# Texto fornecido
======
Para fazer esse tipo de investimento, o poder concedente precisaria alterar os contratos. Com isso, diz o executivo, pode-se admitir que há o risco de invasão virtual, com danos em áreas sensíveis, como energia e transporte. O espanhol Rafael Paniagua também ocupa o cargo de vice-presidente da Associação Brasileira da Indústria Elétrica e Eletrônica (Abinee). Ele atua na companhia há mais de 15 anos. É formado em engenharia mecânica e em negócios pela Universidade de Navarra.

Que tipo de impacto os ciberataques podem provocar na economia global nos próximos anos e que efeito isso pode ter nas empresas e na vida do usuário final de internet?

O próprio Acordo de Segurança Tecnológica cita que as vítimas de ciberataques podem ter perdas em seus negócios da ordem de US$ 8 trilhões até 2022. De um lado, estão as oportunidades de negócios para grandes companhias. De outro, estão as potenciais perdas com ciberataques caso a segurança não seja reforçada. Precisamos de formação, de treinamento, de capacitação dentro das empresas e para o usuário final. A proteção vai exigir um trabalho conjunto das empresas. Esses riscos existem e precisamos de tecnologias que ajudem a minimizá- los. Mas isso pode gerar também oportunidades. Algumas consultorias, como a Cybersecurity Venture, estimam que os negócios ligados a cibersegurança no Brasil em 2018 serão em torno de US$ 5,8 bilhões, com previsão de crescimento anual de mais de 20%.


O que significa esse acordo assinado entre algumas das maiores empresas globais, incluindo a ABB?

Esse é um assunto complexo. Todo mundo associa a cibersegurança a hackers que estão tentando quebrar todas as regras. Esse acordo, assinado por 34 companhias e aberto a novas adesões, prevê que os signatários tenham padrões de cibersegurança confiáveis e trabalhem em conjunto baseados nesses mesmos compromissos. O acordo fala claramente no objetivo de não promover ou desenvolver ciberataques, criar capacitação para nossos clientes e trabalhar coletivamente. Nesse mundo tão conectado, uma empresa sozinha, como a ABB, não vai conseguir trabalhar contra esse problema. Nossos clientes, por exemplo, também estão conectados a serviços de telecomunicações, a outras companhias de hardware e software, ou seja, a integração é muito grande, por isso esse tipo de ação para um plano de cibersegurança precisa ser coletivo.

Mas as corporações chegaram a um nível de maturidade que faça com que elas entendam a necessidade de trabalhar o tema da segurança em parceria e passem por cima de questões como concorrência?

Há uma clara tendência de maturidade dos diferentes setores e mercados. Para a ABB, a segurança e a cibersegurança fazem parte do desenvolvimento dos novos produtos para proteger os ativos digitais em estreita cooperação com os nossos clientes. Esse acordo reforça o compromisso de priorizar a garantia de integridade e proteção de produtos e serviços. Mas fazer o acordo agora não quer dizer que antes nada foi feito. Nós falamos pela ABB, mas sabemos que muitas outras companhias vêm trabalhando há muito tempo nessa direção, bem antes de o acordo ser assinado.
======
# Conteúdo dos dados
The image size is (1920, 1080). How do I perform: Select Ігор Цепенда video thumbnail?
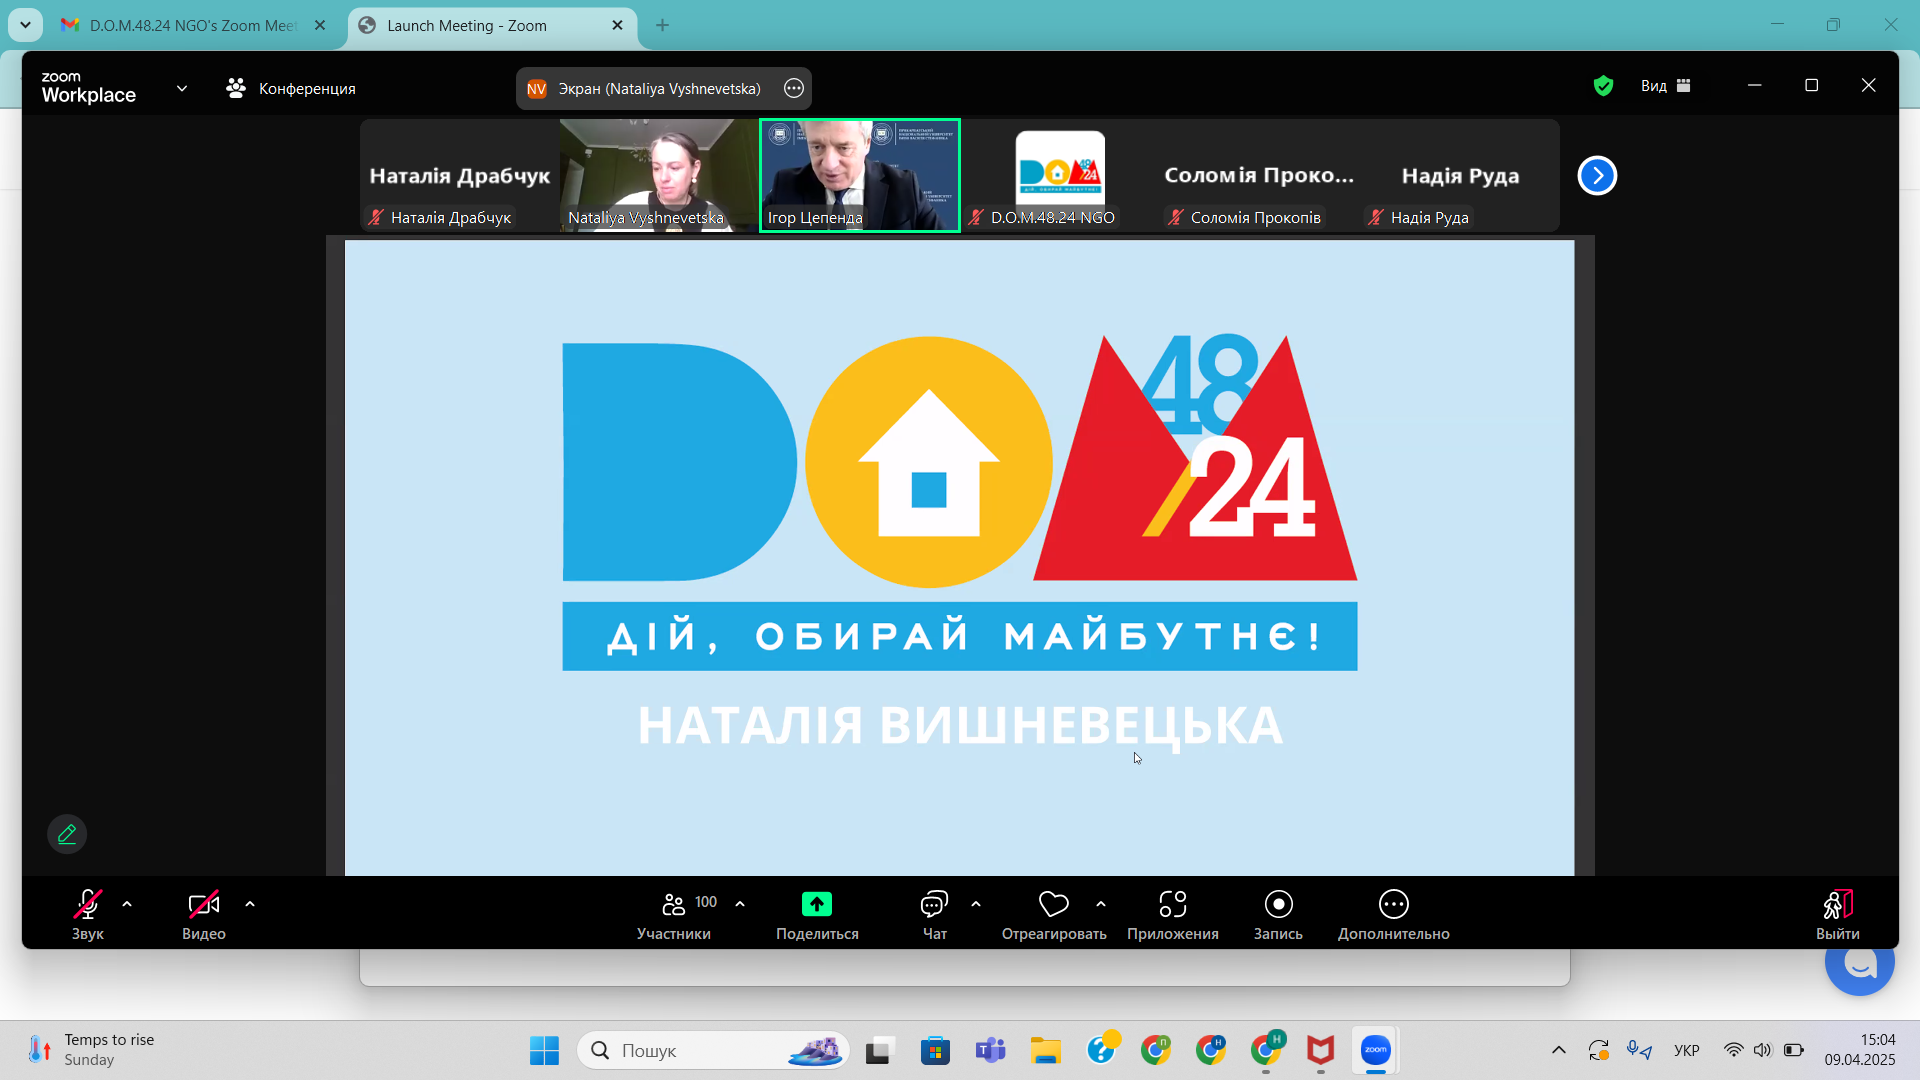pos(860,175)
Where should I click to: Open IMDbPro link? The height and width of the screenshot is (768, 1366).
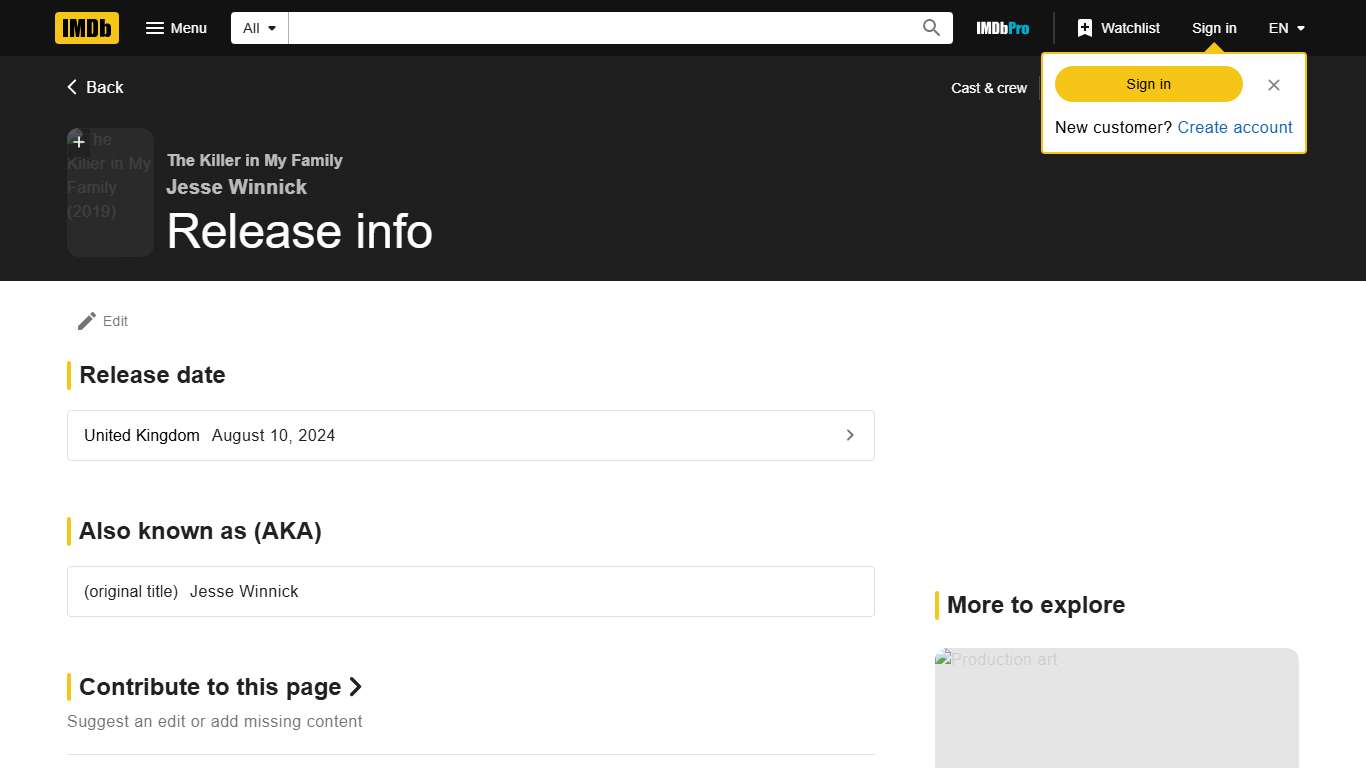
======
# Conjunto de tarefas
[1] Diga se cada afirmação concorda com a entrevista sobre cibersegurança, respondendo sim ou não e citando as palavras do texto que decidem: (a) o acordo foi assinado por 34 companhias; (b) Rafael Paniagua é formado em engenharia elétrica; (c) Rafael Paniagua trabalha na companhia há menos de dez anos.
[2] Liste todas as organizações citadas pelo nome na entrevista sobre cibersegurança.

# Respostas por tarefa
[1]
(a) Sim: "Esse acordo, assinado por 34 companhias e aberto a novas adesões"
(b) Não: "É formado em engenharia mecânica e em negócios pela Universidade de Navarra."
(c) Não: "Ele atua na companhia há mais de 15 anos."

[2]
- Associação Brasileira da Indústria Elétrica e Eletrônica (Abinee)
- Universidade de Navarra
- Cybersecurity Venture
- ABB